Could you reproduce every one of the rows below, character for character, with nothing changed, added or left out?

------ Source material ------

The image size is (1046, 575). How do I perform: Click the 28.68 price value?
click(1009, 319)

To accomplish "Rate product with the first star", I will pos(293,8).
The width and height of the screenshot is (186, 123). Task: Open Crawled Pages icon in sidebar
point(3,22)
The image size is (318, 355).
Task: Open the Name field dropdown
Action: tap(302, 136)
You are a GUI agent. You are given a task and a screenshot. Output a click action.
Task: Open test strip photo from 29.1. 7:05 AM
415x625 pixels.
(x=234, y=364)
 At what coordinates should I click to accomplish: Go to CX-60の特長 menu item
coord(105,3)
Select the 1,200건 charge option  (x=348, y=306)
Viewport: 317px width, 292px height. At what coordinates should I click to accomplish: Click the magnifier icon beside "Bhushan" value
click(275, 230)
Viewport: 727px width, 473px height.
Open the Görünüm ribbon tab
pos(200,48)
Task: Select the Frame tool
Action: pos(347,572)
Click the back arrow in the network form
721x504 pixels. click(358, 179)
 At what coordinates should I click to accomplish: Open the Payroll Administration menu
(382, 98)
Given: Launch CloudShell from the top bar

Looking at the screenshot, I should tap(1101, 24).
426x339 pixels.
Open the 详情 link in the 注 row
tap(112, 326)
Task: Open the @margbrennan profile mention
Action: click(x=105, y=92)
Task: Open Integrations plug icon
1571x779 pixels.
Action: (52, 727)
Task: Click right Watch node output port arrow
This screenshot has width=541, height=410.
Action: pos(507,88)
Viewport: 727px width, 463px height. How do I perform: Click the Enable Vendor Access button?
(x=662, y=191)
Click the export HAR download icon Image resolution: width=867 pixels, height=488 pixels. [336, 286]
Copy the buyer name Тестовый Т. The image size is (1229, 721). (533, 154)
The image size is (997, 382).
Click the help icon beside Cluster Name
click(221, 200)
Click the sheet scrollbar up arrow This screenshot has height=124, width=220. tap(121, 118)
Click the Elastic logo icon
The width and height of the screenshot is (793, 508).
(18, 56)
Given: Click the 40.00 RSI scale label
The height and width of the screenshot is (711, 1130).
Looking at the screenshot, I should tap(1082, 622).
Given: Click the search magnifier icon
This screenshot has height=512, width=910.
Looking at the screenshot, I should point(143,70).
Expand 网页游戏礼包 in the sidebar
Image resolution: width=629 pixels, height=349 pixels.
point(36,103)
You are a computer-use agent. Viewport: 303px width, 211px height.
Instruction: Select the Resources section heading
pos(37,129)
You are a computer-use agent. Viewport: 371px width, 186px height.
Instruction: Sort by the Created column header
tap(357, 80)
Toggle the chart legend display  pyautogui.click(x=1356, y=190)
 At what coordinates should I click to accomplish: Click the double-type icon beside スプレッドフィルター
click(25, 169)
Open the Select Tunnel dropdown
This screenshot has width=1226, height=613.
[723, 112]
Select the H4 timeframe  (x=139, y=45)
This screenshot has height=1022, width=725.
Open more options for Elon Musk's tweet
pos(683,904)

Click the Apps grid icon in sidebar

------

__Response to the task__
The image size is (1046, 575). How do I perform: Click the 28.68 price value?
click(1009, 319)

To accomplish "Rate product with the first star", I will pos(293,8).
The width and height of the screenshot is (186, 123). Task: Open Crawled Pages icon in sidebar
point(3,22)
The image size is (318, 355).
Task: Open the Name field dropdown
Action: tap(302, 136)
You are a GUI agent. You are given a task and a screenshot. Output a click action.
Task: Open test strip photo from 29.1. 7:05 AM
415x625 pixels.
(x=234, y=364)
 At what coordinates should I click to accomplish: Go to CX-60の特長 menu item
coord(105,3)
Select the 1,200건 charge option  (x=348, y=306)
Viewport: 317px width, 292px height. At what coordinates should I click to accomplish: Click the magnifier icon beside "Bhushan" value
click(275, 230)
Viewport: 727px width, 473px height.
Open the Görünüm ribbon tab
pos(200,48)
Task: Select the Frame tool
Action: pos(347,572)
Click the back arrow in the network form
721x504 pixels. click(358, 179)
 At what coordinates should I click to accomplish: Open the Payroll Administration menu
(382, 98)
Given: Launch CloudShell from the top bar

Looking at the screenshot, I should tap(1101, 24).
426x339 pixels.
Open the 详情 link in the 注 row
tap(112, 326)
Task: Open the @margbrennan profile mention
Action: click(x=105, y=92)
Task: Open Integrations plug icon
1571x779 pixels.
Action: (52, 727)
Task: Click right Watch node output port arrow
This screenshot has width=541, height=410.
Action: pos(507,88)
Viewport: 727px width, 463px height. How do I perform: Click the Enable Vendor Access button?
(x=662, y=191)
Click the export HAR download icon Image resolution: width=867 pixels, height=488 pixels. [336, 286]
Copy the buyer name Тестовый Т. The image size is (1229, 721). (533, 154)
The image size is (997, 382).
Click the help icon beside Cluster Name
click(221, 200)
Click the sheet scrollbar up arrow This screenshot has height=124, width=220. tap(121, 118)
Click the Elastic logo icon
The width and height of the screenshot is (793, 508).
(18, 56)
Given: Click the 40.00 RSI scale label
The height and width of the screenshot is (711, 1130).
Looking at the screenshot, I should tap(1082, 622).
Given: Click the search magnifier icon
This screenshot has height=512, width=910.
Looking at the screenshot, I should point(143,70).
Expand 网页游戏礼包 in the sidebar
Image resolution: width=629 pixels, height=349 pixels.
point(36,103)
You are a computer-use agent. Viewport: 303px width, 211px height.
Instruction: Select the Resources section heading
pos(37,129)
You are a computer-use agent. Viewport: 371px width, 186px height.
Instruction: Sort by the Created column header
tap(357, 80)
Toggle the chart legend display  pyautogui.click(x=1356, y=190)
 At what coordinates should I click to accomplish: Click the double-type icon beside スプレッドフィルター
click(25, 169)
Open the Select Tunnel dropdown
This screenshot has width=1226, height=613.
[723, 112]
Select the H4 timeframe  (x=139, y=45)
This screenshot has height=1022, width=725.
Open more options for Elon Musk's tweet
pos(683,904)

Click the Apps grid icon in sidebar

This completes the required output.